Work instructions: Take the entries below and print only the lines from the one with "Select the 東引戶政事務所 cell" through the one with "Click the triangle", exactly as they stand, both ends included.

Supplied material:

^^^^

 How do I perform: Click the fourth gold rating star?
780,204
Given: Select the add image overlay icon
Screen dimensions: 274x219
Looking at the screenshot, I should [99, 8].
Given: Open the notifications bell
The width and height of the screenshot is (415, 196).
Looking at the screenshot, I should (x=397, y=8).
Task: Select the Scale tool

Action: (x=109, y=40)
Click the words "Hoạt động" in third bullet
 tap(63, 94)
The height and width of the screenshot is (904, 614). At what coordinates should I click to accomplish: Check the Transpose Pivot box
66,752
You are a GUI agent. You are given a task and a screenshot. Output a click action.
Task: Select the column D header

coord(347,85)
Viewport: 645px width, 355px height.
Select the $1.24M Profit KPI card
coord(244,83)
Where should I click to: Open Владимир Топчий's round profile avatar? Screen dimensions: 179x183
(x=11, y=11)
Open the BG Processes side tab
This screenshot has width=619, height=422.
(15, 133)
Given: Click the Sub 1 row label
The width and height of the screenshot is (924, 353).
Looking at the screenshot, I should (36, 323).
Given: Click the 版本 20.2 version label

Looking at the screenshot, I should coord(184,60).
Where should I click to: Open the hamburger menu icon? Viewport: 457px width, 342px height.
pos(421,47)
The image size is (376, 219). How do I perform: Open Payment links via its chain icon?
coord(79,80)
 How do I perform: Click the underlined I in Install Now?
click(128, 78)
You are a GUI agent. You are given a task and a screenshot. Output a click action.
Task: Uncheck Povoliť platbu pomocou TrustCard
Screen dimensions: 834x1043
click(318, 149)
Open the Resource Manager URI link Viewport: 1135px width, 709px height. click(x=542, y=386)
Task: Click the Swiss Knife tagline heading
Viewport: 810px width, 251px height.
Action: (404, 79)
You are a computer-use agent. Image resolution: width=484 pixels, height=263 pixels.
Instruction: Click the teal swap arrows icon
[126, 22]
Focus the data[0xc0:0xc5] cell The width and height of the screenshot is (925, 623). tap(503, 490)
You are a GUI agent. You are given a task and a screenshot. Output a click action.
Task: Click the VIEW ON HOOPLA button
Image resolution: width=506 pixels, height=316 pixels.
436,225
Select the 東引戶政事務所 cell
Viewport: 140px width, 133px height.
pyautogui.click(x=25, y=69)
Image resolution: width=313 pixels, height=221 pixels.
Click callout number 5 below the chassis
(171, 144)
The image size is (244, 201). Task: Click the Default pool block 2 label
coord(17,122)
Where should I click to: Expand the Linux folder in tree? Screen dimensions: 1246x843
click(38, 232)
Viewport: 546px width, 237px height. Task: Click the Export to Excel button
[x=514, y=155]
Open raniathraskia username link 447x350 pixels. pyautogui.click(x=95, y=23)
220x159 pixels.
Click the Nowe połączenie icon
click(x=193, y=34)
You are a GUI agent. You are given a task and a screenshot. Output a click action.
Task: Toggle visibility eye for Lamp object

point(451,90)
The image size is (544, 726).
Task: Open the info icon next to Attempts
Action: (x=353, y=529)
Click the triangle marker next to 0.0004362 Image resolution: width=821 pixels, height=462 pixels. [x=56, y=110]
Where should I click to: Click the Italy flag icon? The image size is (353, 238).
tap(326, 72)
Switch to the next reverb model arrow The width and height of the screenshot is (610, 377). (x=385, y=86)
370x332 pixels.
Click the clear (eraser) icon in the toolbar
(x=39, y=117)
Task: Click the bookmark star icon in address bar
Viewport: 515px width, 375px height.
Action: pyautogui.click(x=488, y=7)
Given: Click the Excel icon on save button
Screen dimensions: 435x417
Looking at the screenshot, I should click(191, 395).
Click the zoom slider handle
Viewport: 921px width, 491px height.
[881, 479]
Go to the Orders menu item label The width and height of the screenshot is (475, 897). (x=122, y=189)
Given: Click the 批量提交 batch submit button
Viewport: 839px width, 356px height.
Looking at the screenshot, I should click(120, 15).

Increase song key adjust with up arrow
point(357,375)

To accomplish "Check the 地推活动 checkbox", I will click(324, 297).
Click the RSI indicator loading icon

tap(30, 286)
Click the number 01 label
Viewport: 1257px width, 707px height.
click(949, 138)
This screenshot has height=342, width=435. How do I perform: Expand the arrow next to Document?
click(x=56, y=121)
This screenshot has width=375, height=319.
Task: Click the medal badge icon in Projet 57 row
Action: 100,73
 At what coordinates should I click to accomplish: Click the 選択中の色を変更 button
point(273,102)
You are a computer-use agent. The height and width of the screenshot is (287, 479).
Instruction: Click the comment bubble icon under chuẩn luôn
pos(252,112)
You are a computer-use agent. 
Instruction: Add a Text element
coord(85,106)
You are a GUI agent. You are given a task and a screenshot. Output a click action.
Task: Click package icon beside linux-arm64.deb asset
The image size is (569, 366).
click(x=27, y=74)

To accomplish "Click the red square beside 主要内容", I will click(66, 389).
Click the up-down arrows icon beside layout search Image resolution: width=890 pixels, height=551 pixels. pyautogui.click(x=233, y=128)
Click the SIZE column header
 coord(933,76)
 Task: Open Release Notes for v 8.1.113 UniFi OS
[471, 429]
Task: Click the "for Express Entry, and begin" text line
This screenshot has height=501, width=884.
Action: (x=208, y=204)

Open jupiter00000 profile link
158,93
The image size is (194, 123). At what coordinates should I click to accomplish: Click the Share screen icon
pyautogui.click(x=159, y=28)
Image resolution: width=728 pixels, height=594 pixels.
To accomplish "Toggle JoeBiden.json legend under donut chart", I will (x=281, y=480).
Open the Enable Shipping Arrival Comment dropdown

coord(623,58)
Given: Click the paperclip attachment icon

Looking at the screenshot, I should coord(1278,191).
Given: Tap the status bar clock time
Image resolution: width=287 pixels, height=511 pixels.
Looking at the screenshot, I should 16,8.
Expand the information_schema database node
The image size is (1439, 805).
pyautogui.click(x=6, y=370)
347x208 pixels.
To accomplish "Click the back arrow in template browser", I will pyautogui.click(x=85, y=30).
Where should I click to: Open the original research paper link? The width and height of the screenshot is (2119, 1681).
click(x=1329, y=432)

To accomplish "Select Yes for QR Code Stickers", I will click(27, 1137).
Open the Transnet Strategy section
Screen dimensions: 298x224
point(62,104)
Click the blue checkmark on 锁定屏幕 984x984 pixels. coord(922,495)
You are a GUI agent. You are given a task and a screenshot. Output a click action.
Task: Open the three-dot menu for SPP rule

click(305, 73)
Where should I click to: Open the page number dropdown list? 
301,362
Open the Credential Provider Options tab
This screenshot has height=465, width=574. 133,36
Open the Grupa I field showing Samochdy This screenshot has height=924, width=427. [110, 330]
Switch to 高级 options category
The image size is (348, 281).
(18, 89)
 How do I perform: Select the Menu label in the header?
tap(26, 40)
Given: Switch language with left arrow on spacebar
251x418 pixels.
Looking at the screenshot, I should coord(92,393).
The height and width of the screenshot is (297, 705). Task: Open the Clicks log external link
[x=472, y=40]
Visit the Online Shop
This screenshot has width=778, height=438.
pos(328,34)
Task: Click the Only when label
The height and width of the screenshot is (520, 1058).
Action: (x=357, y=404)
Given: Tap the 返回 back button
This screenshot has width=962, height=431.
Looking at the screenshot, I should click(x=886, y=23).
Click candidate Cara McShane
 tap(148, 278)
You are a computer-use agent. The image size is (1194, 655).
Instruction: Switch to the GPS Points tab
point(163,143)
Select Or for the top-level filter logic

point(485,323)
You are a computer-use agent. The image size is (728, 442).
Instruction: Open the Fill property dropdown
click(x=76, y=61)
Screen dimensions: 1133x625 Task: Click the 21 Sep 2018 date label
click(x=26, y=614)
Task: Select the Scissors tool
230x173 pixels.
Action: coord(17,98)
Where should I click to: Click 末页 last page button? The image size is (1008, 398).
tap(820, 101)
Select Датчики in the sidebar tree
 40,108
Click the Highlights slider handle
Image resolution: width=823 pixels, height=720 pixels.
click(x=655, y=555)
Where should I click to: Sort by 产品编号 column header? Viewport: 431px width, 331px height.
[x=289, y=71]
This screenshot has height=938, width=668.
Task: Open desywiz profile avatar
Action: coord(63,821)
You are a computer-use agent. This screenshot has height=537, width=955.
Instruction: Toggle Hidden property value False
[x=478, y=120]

^^^^

Expected output:
Select the 東引戶政事務所 cell
Viewport: 140px width, 133px height.
pyautogui.click(x=25, y=69)
Image resolution: width=313 pixels, height=221 pixels.
Click callout number 5 below the chassis
(171, 144)
The image size is (244, 201). Task: Click the Default pool block 2 label
coord(17,122)
Where should I click to: Expand the Linux folder in tree? Screen dimensions: 1246x843
click(38, 232)
Viewport: 546px width, 237px height. Task: Click the Export to Excel button
[x=514, y=155]
Open raniathraskia username link 447x350 pixels. pyautogui.click(x=95, y=23)
220x159 pixels.
Click the Nowe połączenie icon
click(x=193, y=34)
You are a GUI agent. You are given a task and a screenshot. Output a click action.
Task: Toggle visibility eye for Lamp object

point(451,90)
The image size is (544, 726).
Task: Open the info icon next to Attempts
Action: (x=353, y=529)
Click the triangle marker next to 0.0004362 Image resolution: width=821 pixels, height=462 pixels. [x=56, y=110]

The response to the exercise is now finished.